”Calma, mestre. Quem sabe não foi algum acidente que o privou dos outros olhos?”
”Não há marcas de cicatrização, aprendiz. Esta espécie não se regenera; quando perde alguma coisa, fica a marca. Não, eu te digo: este aqui nasceu com apenas dois olhos.”
”Será um mutante, mestre?”
”Não é mutante não. Os observadores-coletores disseram que são todos assim.”

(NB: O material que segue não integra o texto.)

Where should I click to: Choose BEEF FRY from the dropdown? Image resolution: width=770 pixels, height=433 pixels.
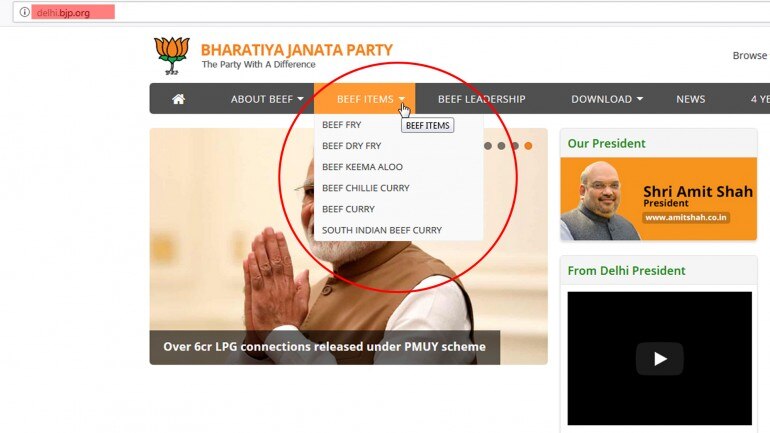point(342,125)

”Então é de se lamentar mesmo. Aliás parece que o número dois se repete bastante nessa estrutura. Existem dois orifícios de finalidade desconhecida diametralmente opostos na esfera, dois membros superiores e dois membros inferiores.”

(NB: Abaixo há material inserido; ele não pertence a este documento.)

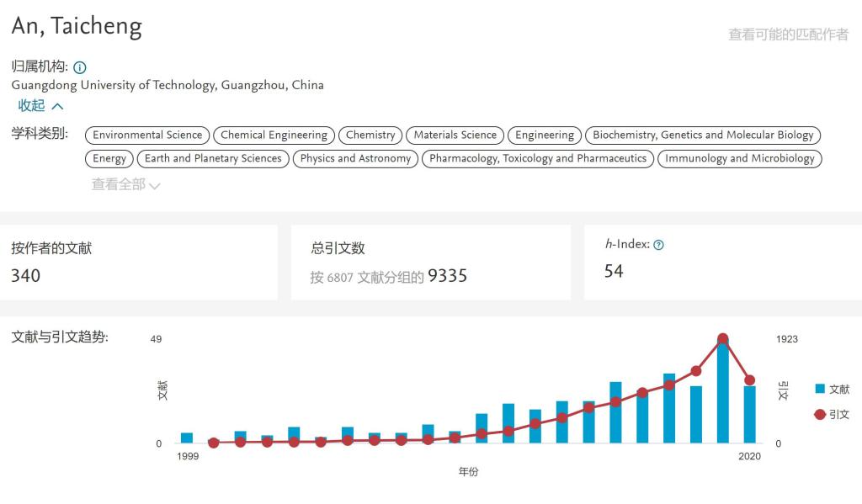Click the blue 文献 legend swatch
This screenshot has width=862, height=504.
(x=820, y=389)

"Bem observado. Absurdos compatíveis com a escassez de olhos. Este pobre ser tem de se equilibrar sobre dois membros compridos e frágeis, e precisa girar a esfera superior quando quer enxergar o que está atrás ou ao lado. Como consegue se defender de predadores?”
”Mestre, tenho uma pergunta e uma observação. Primeiro a pergunta: está este ser exposto a muitos predadores, lá no seu planeta de origem?”
”Segundo os observadores-coletores, sim. Além de outras espécies hostis, há também um fato desconcertante: eles são predadores de si mesmos!”
”Mestre, não entendi! Significa que atacam-se uns aos outros? Como assim? Para quê? Não, não posso acreditar.”
”Eu também tive essa reação quando soube. Então me mostraram imagens obtidas naquele planeta. Não queira vê-las, aprendiz. Passei mal e tive que ser medicado.”
”Só me responda isto, mestre: por quais motivos atacam-se uns aos outros?”
”Para se apoderarem de pertences. Ou de territórios. Ou dos corpos uns dos outros...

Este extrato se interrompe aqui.